- [Required work] Render the lines of the listing from the line containing "Task: Select the green pin at Topolšica" through the end of the listing as a numbered list, skipping blank lines. Leave the pictures out of your answer.

━━━ Data section ━━━

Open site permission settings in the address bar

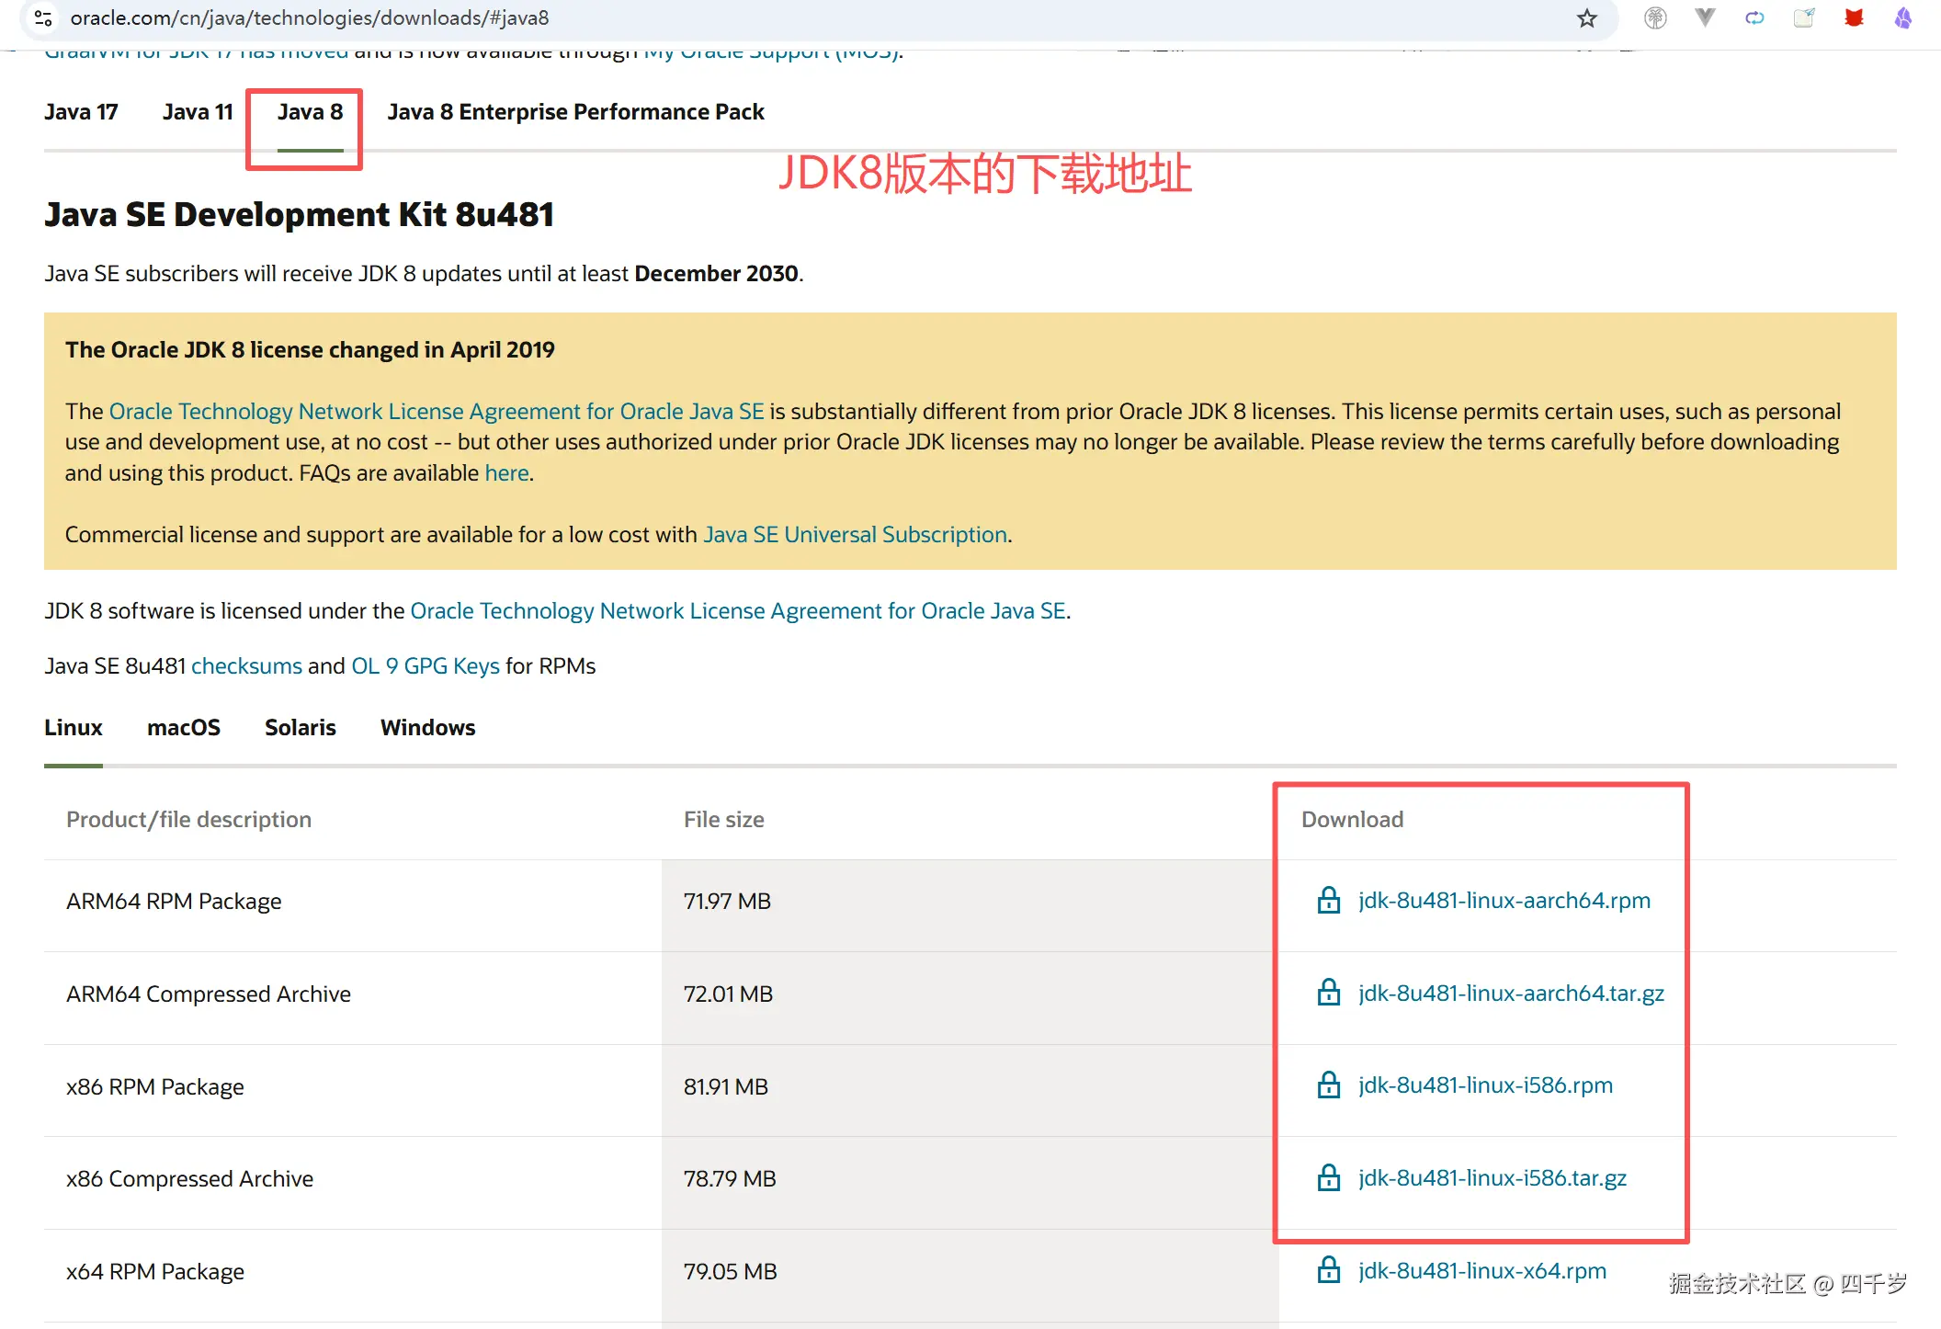pos(42,17)
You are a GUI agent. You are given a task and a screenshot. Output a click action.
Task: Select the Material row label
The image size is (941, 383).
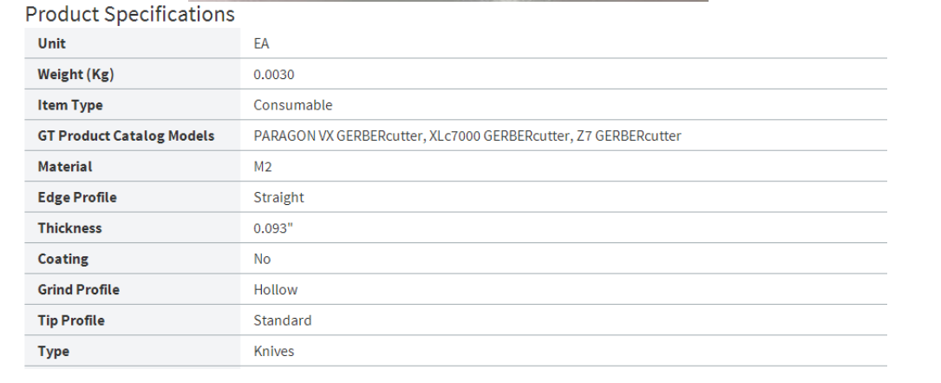[65, 167]
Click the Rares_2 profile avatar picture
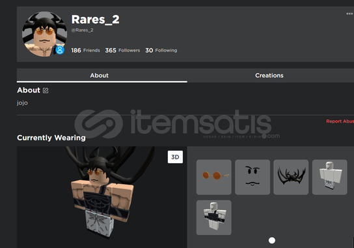354x248 pixels. (44, 34)
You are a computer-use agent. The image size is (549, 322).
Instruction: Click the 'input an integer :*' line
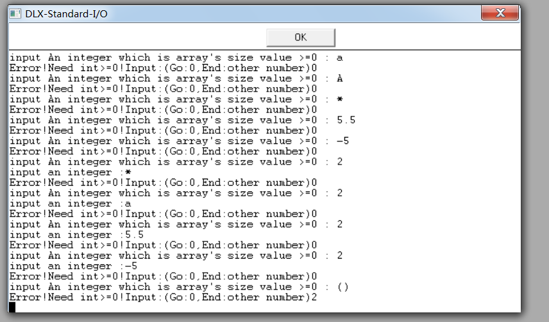[x=71, y=172]
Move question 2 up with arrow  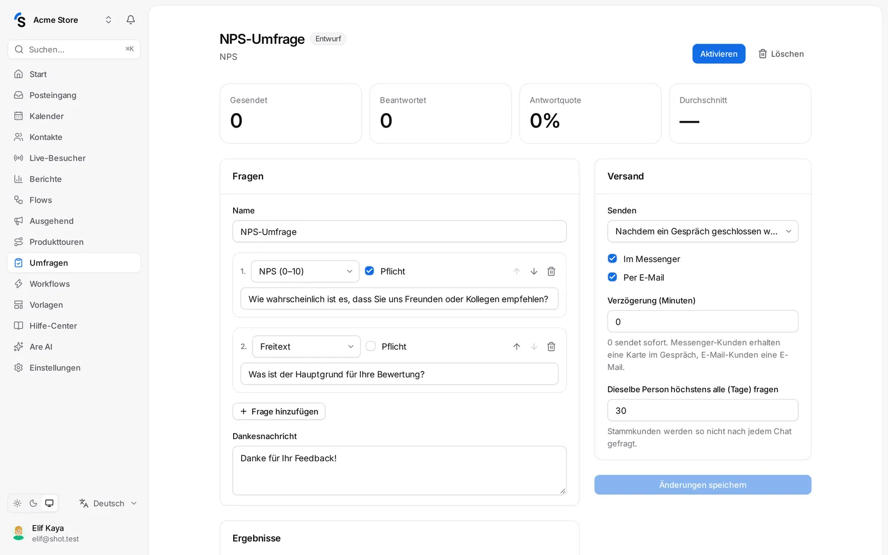click(517, 346)
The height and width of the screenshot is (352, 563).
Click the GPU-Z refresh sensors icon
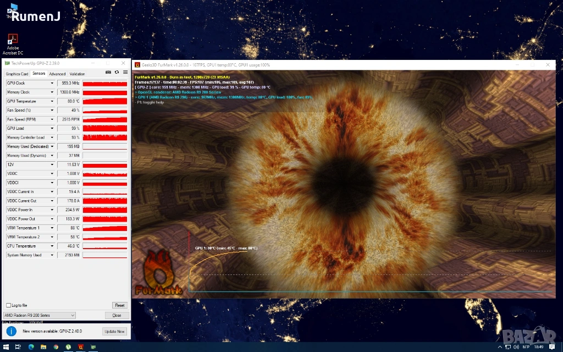tap(117, 73)
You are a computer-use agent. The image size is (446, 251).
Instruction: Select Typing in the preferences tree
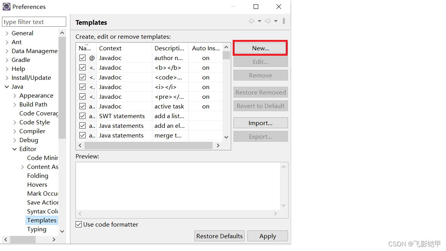tap(36, 229)
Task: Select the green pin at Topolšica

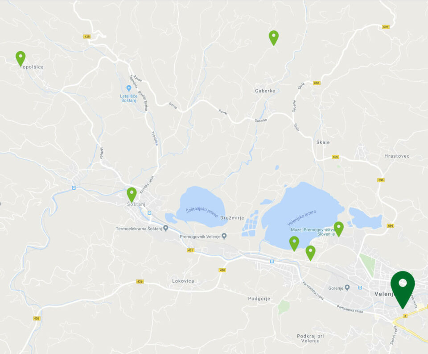Action: pos(21,58)
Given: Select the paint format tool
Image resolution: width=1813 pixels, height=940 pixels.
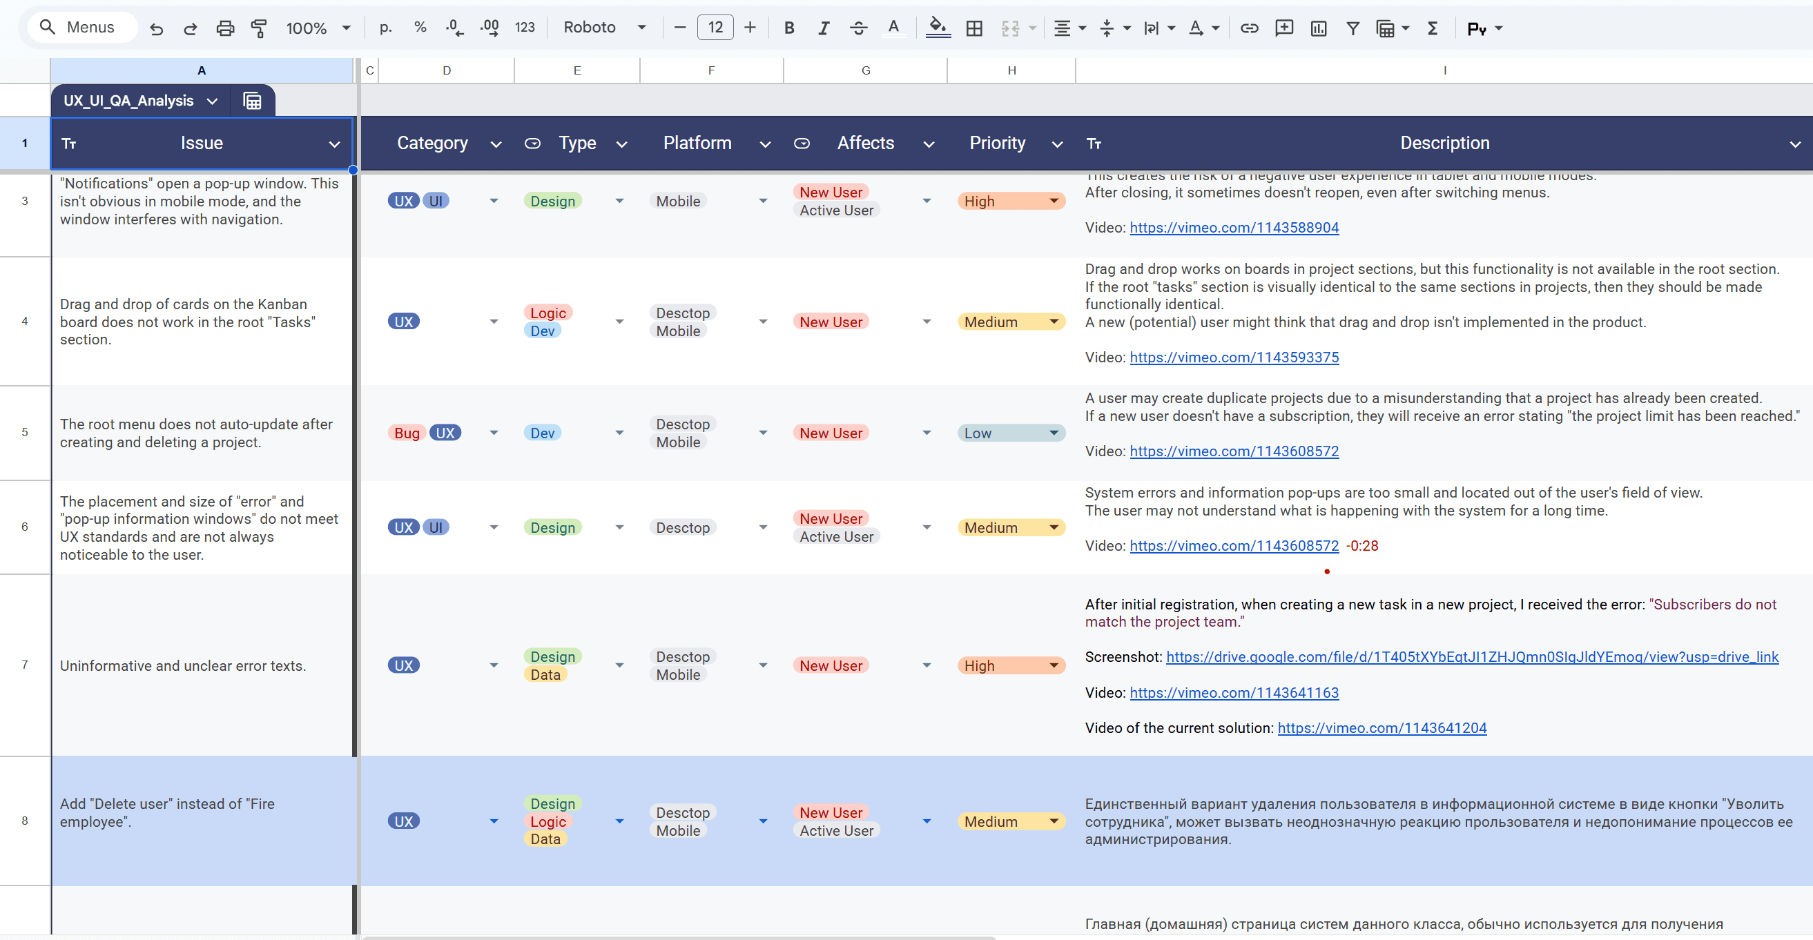Looking at the screenshot, I should click(x=258, y=28).
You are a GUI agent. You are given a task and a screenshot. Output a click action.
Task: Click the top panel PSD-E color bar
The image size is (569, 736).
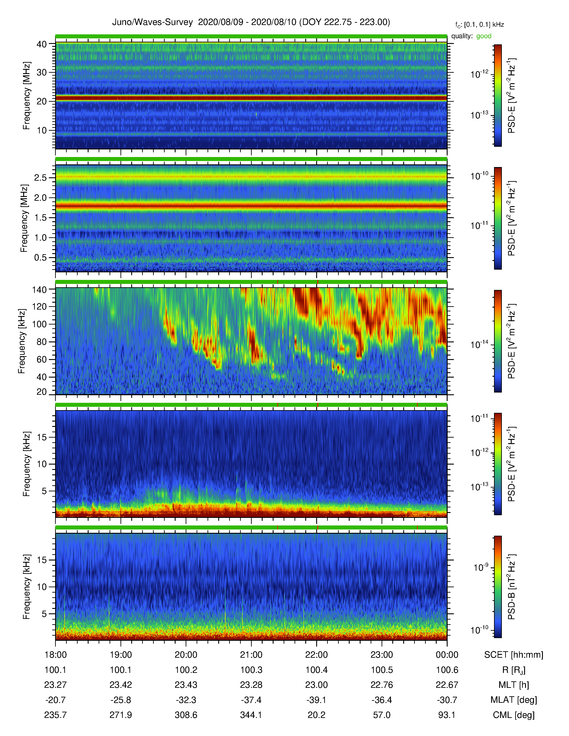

━━━

- [Written response]
1. Task: Select the green pin at Topolšica
2. Action: pos(21,58)
3. Given: Select the paint format tool
4. Image resolution: width=1813 pixels, height=940 pixels.
5. Looking at the screenshot, I should click(x=258, y=28).
6. You are a GUI agent. You are given a task and a screenshot. Output a click action.
7. Task: Click the top panel PSD-E color bar
8. The image size is (569, 736).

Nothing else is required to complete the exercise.